The Japan Nosocomial Infections Surveillance (JANIS) collects comprehensive information on antimicrobial resistance of S. pneumoniae detected in Japan.  When JANIS data are interpreted using the reporting criteria revised in April 2025, penicillin resistance rates increased across all age groups from 2018 to 2023 in both blood-derived isolates (2018: 25.7%; 2023: 36.2%) and cerebrospinal fluid-derived isolates (2018: 31.8%; 2023: 50.9%) (see p.28 of this issue).

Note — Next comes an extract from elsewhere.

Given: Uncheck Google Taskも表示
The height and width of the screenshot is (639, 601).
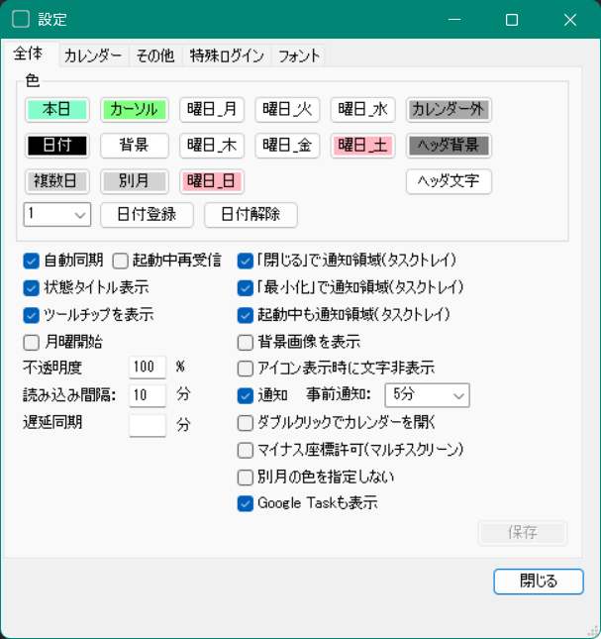Looking at the screenshot, I should click(x=246, y=503).
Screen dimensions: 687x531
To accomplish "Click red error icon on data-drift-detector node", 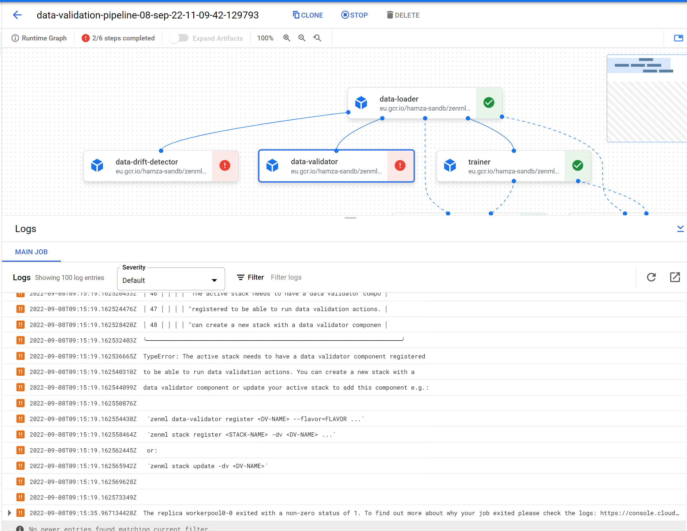I will click(x=225, y=165).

PRSP in adult IPD in Japan

In addition to sentinel surveillance under the Infectious Diseases Control Law, epidemiological studies on adult IPD conducted as part of the Ministry of Health, Labour and Welfare research project, “The enhanced adult invasive pneumococcal disease surveillance study” have provided important information on PRSP detected from adult IPD cases in Japan.  While this study uses resistance criteria compliant with CLSI, among adult (aged ≥15 years) IPD-derived isolates collected during 2013-2024, the penicillin resistance rate (MIC ≥0.125 μg/mL) among meningitis-derived isolates (n= 403) was 38.5%.  In contrast, among non-meningitis-derived isolates (n=2,624), the penicillin reduced susceptibility rate (MIC = 4 μg/mL) was 0.9%, and the penicillin resistance rate (MIC ≥8 μg/mL) was 0.5% (see p.30 of this issue).

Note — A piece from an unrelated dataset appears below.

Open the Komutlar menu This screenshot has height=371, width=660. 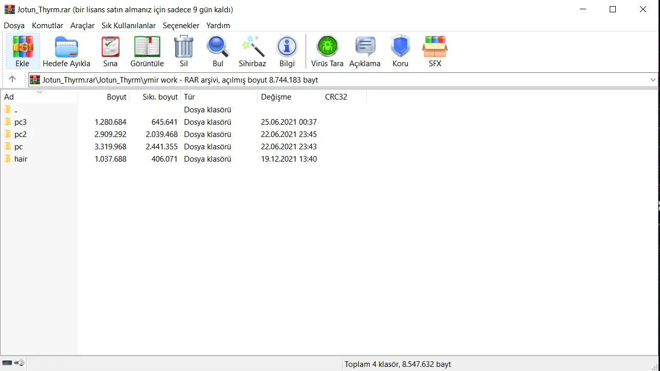(47, 26)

PRSP in pediatric IPD in Japan

Suga et al. have continuously conducted active surveillance of pediatric (aged <15 years) IPD since 2008 (see p.31 of this issue).  According to reports from this research group, among isolates registered from 2008 through March 2024, the penicillin resistance rate among meningitis-derived isolates (n=209) was 49.8%, the penicillin reduced susceptibility rate in non-meningitis-derived isolates (n=1,511) was 1.3%, and the penicillin resistance rate in non-meningitis-derived isolates was 0%.  In addition, among meningitis-derived isolates, the resistance rate was 65.3% before the introduction of PCV7 (2008 to January 2010), whereas it was 39.6% from November 2013 onward after the introduction of PCV7 and PCV13.  This decrease is considered to be attributable to the fact that PCV7 and PCV13 covered serotypes 6B, 23F, 19F, 14, and 19A, which were the predominant serotypes among PRSP at that time.

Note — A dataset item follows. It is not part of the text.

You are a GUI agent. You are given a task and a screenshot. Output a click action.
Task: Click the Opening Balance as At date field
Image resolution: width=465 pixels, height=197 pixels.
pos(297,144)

PRSP clones circulating in Japan

In Japan, 19A-ST3111 and 15A-ST63 were predominant PRSP clones around the period before and after the introduction of PCV7 (see pp.34 and 35 of this issue); however, after serotype 19A became covered by PCV13, 19A-ST3111 is now rarely detected.  In addition, since the introduction of PCV13, 35B-ST558 has gradually increased.  Recently, 35B-ST156 has been appearing (see p.36 of this issue), and attention should be paid to its trends.

Summary

The number of PRSP infection reports has decreased since peaking around 2004; however, in recent years, resistance rates have been increasing.  Although the number of IPD cases itself decreased since 2020 in association with the COVID-19 pandemic, if IPD increases in the future, there is a concern that IPD caused by PRSP will also increase.  Attention is warranted regarding how dissemination of each PCV vaccine, in pediatric and adult populations in Japan, will affect increases and decreases of PRSP clones and the emergence of new clones.